June noticed right away, of course—she was always attuned to the nuances of Renata’s dress, seemed to study her, almost. “What’s the occasion?” she asked.

“No occasion. I had some time yesterday when Bryan came by and took Charlie out.”

June didn’t say any more. Renata was grateful that she was being tactful about Bryan’s sudden appearance. After that horrible Saturday, Renata had told her that Charlie’s father was now on the scene, but she hadn’t gone into details, and June was too absorbed in herself to press for an explanation. She hated to disappoint June about the job, though. June seemed low enough without taking anything more away from her. But if she didn’t have to pay a baby-sitter, Renata could save seven hundred dollars a month. It was substantial—enough to start a college fund for Charlie, or buy plane tickets to visit Marcia, or put toward a house someday. Renata did have to think of herself and Charlie first. If Bryan insisted on being in their lives, why not let him share the child care and help her reduce expenses? The idea had the advantage of keeping them on separate schedules, so Bryan could be with Charlie without being with Renata.
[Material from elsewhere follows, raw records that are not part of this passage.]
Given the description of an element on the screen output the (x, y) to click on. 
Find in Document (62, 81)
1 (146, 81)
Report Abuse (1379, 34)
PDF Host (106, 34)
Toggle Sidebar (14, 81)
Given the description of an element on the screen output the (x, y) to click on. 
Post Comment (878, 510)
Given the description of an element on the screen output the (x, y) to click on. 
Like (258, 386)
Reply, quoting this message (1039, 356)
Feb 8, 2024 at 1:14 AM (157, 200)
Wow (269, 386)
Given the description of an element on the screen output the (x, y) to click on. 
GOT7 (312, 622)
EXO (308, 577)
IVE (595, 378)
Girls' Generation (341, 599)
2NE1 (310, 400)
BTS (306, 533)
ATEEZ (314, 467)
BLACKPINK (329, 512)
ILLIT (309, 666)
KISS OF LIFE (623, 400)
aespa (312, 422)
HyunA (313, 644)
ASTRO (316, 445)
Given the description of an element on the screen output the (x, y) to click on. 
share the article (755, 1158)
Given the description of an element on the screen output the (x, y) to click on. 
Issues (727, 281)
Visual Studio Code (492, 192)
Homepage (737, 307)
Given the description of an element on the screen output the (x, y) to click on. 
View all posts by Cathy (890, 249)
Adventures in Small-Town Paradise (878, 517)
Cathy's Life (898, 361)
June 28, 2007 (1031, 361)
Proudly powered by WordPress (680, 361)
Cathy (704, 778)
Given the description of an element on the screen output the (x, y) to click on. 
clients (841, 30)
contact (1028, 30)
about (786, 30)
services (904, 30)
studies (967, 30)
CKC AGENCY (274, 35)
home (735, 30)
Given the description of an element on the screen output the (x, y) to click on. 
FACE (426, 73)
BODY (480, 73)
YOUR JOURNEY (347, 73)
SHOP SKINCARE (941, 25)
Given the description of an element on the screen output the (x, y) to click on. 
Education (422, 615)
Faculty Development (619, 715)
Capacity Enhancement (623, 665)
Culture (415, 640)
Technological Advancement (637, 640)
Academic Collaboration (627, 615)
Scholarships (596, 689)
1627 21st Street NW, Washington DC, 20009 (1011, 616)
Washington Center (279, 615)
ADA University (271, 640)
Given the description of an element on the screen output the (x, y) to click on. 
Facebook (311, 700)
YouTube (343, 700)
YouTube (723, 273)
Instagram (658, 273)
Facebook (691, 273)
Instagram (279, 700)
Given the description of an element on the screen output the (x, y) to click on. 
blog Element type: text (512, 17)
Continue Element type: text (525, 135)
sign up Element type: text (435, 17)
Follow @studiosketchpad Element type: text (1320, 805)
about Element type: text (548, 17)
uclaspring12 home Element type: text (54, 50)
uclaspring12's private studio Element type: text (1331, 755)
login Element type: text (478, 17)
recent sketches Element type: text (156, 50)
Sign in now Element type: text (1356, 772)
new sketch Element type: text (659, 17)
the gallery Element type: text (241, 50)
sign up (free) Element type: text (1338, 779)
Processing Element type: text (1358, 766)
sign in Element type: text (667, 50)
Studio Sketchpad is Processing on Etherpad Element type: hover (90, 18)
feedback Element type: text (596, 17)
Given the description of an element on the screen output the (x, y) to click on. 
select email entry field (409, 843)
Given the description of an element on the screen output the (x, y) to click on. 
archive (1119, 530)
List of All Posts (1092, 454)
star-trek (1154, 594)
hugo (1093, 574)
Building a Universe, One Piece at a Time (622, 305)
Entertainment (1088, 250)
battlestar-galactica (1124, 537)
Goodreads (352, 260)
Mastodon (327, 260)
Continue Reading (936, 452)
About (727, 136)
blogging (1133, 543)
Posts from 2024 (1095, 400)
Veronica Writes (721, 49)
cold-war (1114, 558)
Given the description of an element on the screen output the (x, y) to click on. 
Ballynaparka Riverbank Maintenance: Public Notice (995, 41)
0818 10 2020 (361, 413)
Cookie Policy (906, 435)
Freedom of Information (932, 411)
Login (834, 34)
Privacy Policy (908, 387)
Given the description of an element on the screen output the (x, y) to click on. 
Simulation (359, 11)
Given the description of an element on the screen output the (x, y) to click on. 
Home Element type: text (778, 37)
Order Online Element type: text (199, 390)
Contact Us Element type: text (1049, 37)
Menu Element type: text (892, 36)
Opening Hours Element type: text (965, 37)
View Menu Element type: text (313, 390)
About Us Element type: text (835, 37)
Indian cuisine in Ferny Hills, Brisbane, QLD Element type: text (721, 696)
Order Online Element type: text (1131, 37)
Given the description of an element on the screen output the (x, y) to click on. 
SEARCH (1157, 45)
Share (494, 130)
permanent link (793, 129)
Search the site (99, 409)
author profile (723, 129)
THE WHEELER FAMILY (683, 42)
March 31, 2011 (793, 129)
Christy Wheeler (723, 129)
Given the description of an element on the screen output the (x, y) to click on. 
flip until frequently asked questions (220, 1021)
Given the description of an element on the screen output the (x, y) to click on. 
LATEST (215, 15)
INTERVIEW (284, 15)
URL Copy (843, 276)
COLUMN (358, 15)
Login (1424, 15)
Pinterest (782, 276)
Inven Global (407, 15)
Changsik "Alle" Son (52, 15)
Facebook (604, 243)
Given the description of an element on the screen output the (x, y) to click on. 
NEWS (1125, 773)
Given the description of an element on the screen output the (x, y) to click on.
Not that it had been so bad seeing Bryan. Confusing, yes. When she let her guard down, as she sometimes did now that she was used to seeing him again, she caught herself almost reaching out to touch his arm when they were talking, or to brush the hair
out of his eyes when they said good-bye. Watching Charlie grow attached to his father’s face and voice and manner of handling him, Renata grew more and more tender toward Bryan, as if she were doomed to want him if Charlie did. But if they fell back into a relationship, then they were saying something about the future. She would be, anyway, because if Charlie grew up thinking of them as a pair, then any split between Renata and Bryan would be as devastating for him as a divorce. On the other hand, if Charlie grew up knowing that Renata was his mother, and Bryan was his father, two people who loved him but did not live together, he would never miss having them under the same roof.

It was a mess. But meanwhile, it didn’t feel right to see Bill while she was trying to come to some understanding with Bryan. The Saturday everything had happened, she had called in sick to work. Bill left a couple of messages on her machine, which she didn’t return. The following week, though, she couldn’t avoid him. She explained about Eleanor’s death.